Kevin,
horn material is Keratin. But it is not growing in thin air and needs something to adhere to - this is where the bones (more or less Calcium-Phosphate) come in handy
Try to cut through your fingernail sometime and look what is underneeth?
Every claw, nail, hoof or horn (headgear) for that matter will have a bone inside - except in Rhinos, which don't grow horn per se. The horn is growing as a sheat, as an outer layer on bone and soft tissue. It will quite easily decompose (spelling) and in fact is gone in the pic above.
If I assume it is what I think, then you could also make some adjucated guess as far as it's age is concerned and what had happened after all:
From the angle the point or shaft has entered we can assume it was shot by an indian from horseback as he had already passed the buffalo. If we could determine if it is right or left and front or rear, we could also tell at which side the Indian rode along. To me it looks like a left phalange, from left rear foot. So, I assume he undershot the belly of the buff as he passed on the right and hit the hind hoof with his arrow.
So, we need a right handed Indian on a horse and a buffalo to shot at.
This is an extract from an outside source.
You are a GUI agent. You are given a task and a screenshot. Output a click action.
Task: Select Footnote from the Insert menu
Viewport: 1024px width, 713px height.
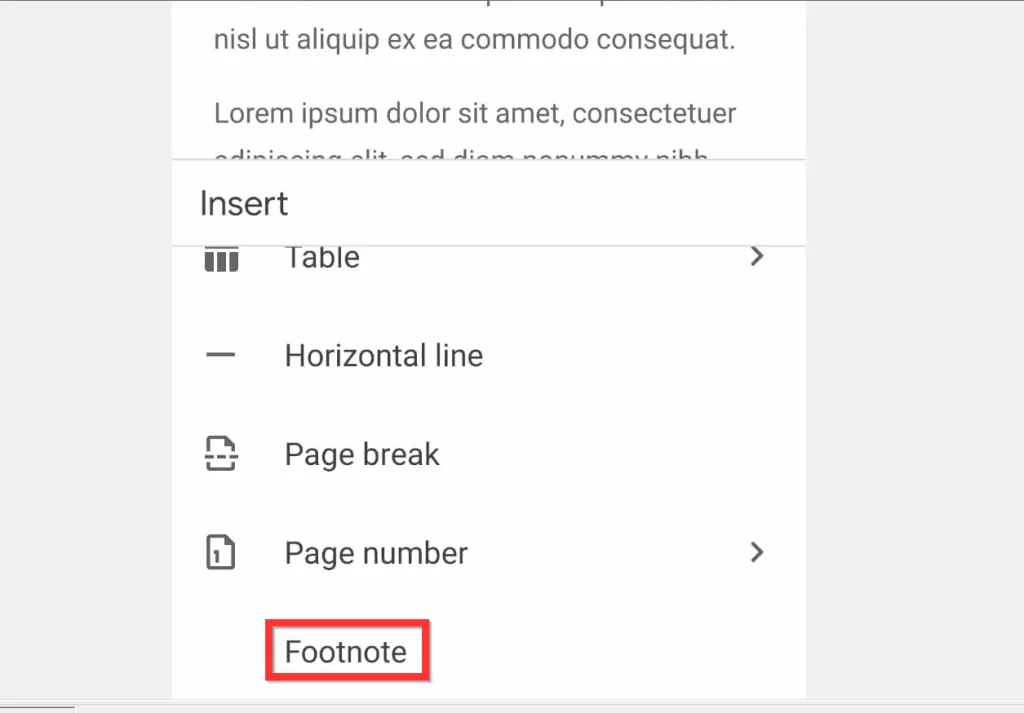[347, 650]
I have no idea about when horses where available to Indians in greater numbers nor when Buffalo Bill Cody shot the last, but IMO a timeframe between maybe 1600 and 1865 sounds plausible.
[A ballistic head on attac on a buffalo seems unlikely to have been tried. Shooting from a cliff or elevated stand would be an other, less romantic possibility to explain direction and angle the shaft had entered.]
Small remains can tell big stories, not?!